§ GOAL OF THE EXERCISE: Restate exactly the lines below, from the one containing "Tap the partially visible avatar at top" through the final line, and leave out the pictures.

§ SUPPLIED DATA:
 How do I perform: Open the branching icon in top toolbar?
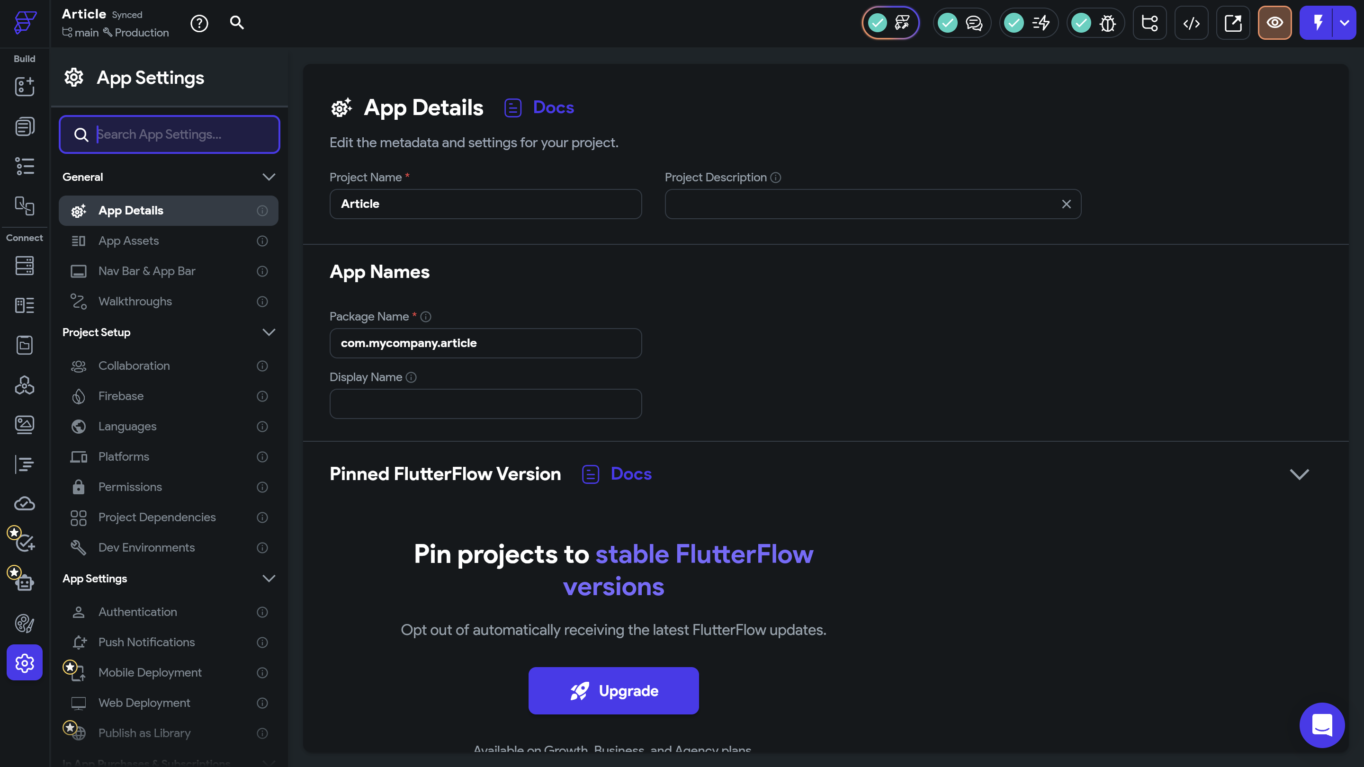pos(1150,23)
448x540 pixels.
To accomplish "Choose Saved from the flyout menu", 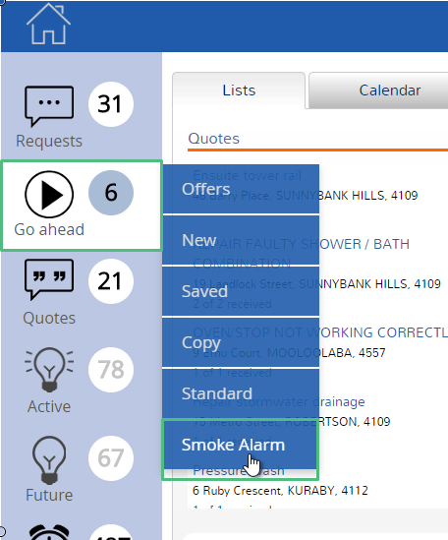I will (241, 291).
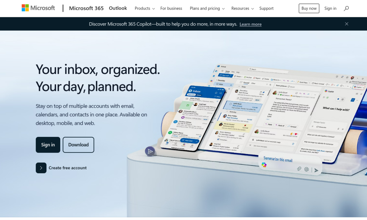Select the Delete trash icon in the ribbon

[235, 76]
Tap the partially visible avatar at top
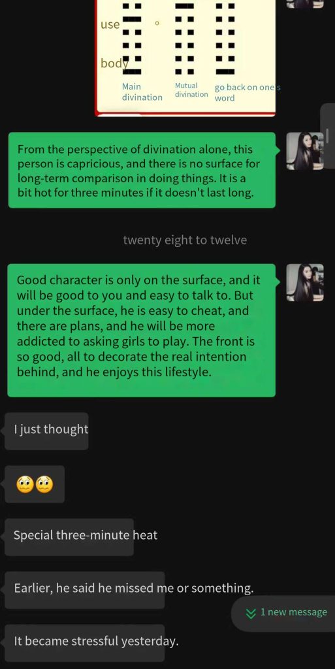The height and width of the screenshot is (669, 335). click(x=305, y=3)
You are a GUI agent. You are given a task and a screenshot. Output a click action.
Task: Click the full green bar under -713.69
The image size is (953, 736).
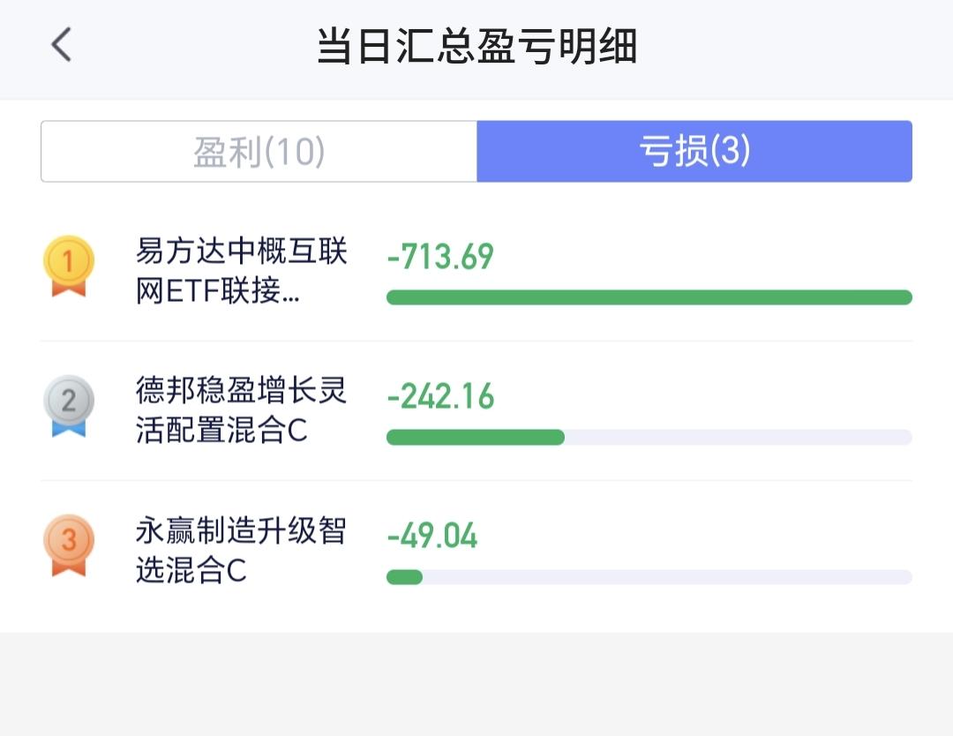649,297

§ SOLUTION FOR THIS EXERCISE:
Tap the partially visible avatar at top
The height and width of the screenshot is (669, 335). click(x=305, y=3)
You are a GUI agent. You are given a task and a screenshot. Output a click action.
Task: Click the full green bar under -713.69
The image size is (953, 736).
649,297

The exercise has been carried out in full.